Which task requires more energy asymptotically?

I am unable to define the question more precisely because I don't know enough about the connection between information theory, thermodynamics, or whatever else is needed to answer this question. However, I think the question can be made well-defined (and am hoping someone helps me with this in an answer!).

Now, algorithmically, my intuition is that they are equal. Notice that every sort is a shuffle in reverse, and vice versa. Sorting requires $\log n! \approx n \log n$ comparisons, while shuffling, since it picks a random permutation from $n!$ choices, requires $\log n! \approx n \log n$ random bits. Both shuffling and sorting require about $n$ swaps.

However, I feel like there should be an answer applying Landauer's principle, which says that it requires energy to "erase" a bit. Intuitively, I think this means that sorting the array is more difficult, because it requires "erasing" $n \log n$ bits of information, going from a low-energy, high-entropy ground state of disorder to a highly ordered one. But on the other hand, for any given computation, sorting just transforms one permutation to another one. Since I'm a complete non-expert here, I was hoping someone with a knowledge of the connection to physics could help "sort" this out!

(The question didn't get any answers on math.se, so I'm reposting it here.
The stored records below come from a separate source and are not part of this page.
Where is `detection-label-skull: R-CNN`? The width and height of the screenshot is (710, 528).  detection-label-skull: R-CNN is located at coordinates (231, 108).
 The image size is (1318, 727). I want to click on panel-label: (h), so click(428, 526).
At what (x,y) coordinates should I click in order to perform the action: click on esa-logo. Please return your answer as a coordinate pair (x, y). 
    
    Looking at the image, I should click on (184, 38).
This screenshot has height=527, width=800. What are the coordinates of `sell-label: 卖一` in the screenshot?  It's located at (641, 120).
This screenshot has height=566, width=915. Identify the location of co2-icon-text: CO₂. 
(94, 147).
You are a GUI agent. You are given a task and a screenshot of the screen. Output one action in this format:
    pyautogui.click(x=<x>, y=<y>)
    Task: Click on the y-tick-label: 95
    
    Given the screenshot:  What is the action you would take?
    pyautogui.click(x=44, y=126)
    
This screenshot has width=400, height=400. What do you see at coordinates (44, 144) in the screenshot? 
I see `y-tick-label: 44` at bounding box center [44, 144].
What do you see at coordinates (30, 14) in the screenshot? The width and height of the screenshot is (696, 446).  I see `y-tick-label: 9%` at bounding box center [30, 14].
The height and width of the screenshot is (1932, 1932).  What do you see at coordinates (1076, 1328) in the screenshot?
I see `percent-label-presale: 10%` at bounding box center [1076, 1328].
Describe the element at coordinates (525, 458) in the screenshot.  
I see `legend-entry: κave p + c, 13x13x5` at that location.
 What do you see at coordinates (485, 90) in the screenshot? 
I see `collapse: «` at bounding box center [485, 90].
Hope that is ok.)

Asked By : usul

Answered By : Peter Shor

By Landauer's principle, if you want to take a uniform random permutation of $n$ keys to a sorted one, and not keep any bits in the computer which reveal what the uniform random permutation was, you need to erase $log n! \approx n \log_2 n$ bits. This will take $(n \ln n) k T$ energy. On the other hand, the computation taking the sorted array and $n \log_2 n$ random bits to the random array is reversible, and thus the energy expended can be made arbitrarily small.

Note that these are just theoretical lower bounds. The energy currently consumed by these processes on an actual digital computer bears no relation to the above analysis.